A Portas Abertas noticiou a condenação de três anos de Ismaeil, por evangelizar via celular. Através de um grupo no Telegram, o cristão compartilhava mensagens de evangelização, interpretadas pelas autoridades jurídicas como “propaganda contra o governo iraniano”. De acordo com o diretor de advocacia do Article18, Mansour Borji, as justificativas são imprecisas e pretendem justificar as violações de liberdade de religião cometidas.

“As outras acusações que Ismaeil está enfrentando, bem como a acusação agora anulada de apostasia, estavam relacionadas a sua conversão ao cristianismo. Isso pode revelar a verdadeira razão pela qual ele é cobrado por algo que a maioria dos iranianos comuns faz diariamente", explicou o advogado.

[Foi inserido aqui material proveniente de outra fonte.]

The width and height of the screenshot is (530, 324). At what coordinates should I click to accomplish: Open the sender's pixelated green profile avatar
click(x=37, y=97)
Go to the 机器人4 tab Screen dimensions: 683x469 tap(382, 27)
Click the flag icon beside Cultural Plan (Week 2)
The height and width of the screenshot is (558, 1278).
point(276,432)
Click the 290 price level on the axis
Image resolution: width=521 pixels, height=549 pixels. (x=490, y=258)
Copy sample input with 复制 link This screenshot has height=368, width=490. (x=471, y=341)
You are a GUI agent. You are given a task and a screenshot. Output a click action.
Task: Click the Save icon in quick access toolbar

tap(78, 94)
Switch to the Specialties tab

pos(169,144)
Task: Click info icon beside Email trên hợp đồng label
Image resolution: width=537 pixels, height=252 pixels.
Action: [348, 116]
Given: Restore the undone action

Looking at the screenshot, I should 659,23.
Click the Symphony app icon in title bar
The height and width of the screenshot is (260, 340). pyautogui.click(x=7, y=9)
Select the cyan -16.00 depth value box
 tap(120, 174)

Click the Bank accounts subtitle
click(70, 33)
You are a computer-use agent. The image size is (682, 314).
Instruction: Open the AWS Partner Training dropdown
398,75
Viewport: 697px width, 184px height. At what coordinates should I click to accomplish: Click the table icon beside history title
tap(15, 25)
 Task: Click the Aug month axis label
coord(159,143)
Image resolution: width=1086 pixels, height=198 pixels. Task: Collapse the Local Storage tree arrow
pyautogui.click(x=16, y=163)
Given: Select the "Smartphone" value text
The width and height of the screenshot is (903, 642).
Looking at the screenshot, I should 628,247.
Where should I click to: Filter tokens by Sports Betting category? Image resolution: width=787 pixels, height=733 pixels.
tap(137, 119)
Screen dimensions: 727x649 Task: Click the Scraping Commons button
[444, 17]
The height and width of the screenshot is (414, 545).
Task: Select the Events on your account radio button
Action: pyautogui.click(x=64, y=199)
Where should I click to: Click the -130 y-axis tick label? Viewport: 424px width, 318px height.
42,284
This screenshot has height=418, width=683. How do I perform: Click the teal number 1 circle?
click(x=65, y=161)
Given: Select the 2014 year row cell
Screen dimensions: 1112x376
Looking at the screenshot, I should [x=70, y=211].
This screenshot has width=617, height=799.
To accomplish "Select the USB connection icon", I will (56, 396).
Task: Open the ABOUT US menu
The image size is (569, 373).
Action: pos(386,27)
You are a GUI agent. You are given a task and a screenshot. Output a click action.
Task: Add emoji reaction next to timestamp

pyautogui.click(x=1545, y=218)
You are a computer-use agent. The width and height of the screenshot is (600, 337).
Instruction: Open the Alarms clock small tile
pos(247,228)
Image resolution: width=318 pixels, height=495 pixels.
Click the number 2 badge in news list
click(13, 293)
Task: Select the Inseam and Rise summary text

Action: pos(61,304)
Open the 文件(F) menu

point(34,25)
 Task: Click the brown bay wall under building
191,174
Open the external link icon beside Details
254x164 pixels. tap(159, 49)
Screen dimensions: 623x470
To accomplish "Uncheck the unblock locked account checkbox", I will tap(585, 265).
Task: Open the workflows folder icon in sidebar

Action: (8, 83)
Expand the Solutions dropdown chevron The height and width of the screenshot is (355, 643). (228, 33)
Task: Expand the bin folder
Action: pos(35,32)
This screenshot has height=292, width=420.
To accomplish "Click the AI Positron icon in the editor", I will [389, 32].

Outros 10 cristãos no Irã aguardam as decisões judiciais dos respectivos processos nas próximas semanas. Os convertidos Nasser Navard Gol-Tapeh, Yousef Nadarkhani, Saheb Fadaee, Yohan Omidi receberão o veredito dos novos julgamentos no dia 11 de maio. Em 1 de junho, acontecerá a audiência do pastor assírio-iraniano Victor Bet-Tamraz, da esposa dele, Shamiram, e de três cristãos ex-muçulmanos Kavian Fallah-Mohammadi, Amin Afshar -Naderi e Hadi Asgari.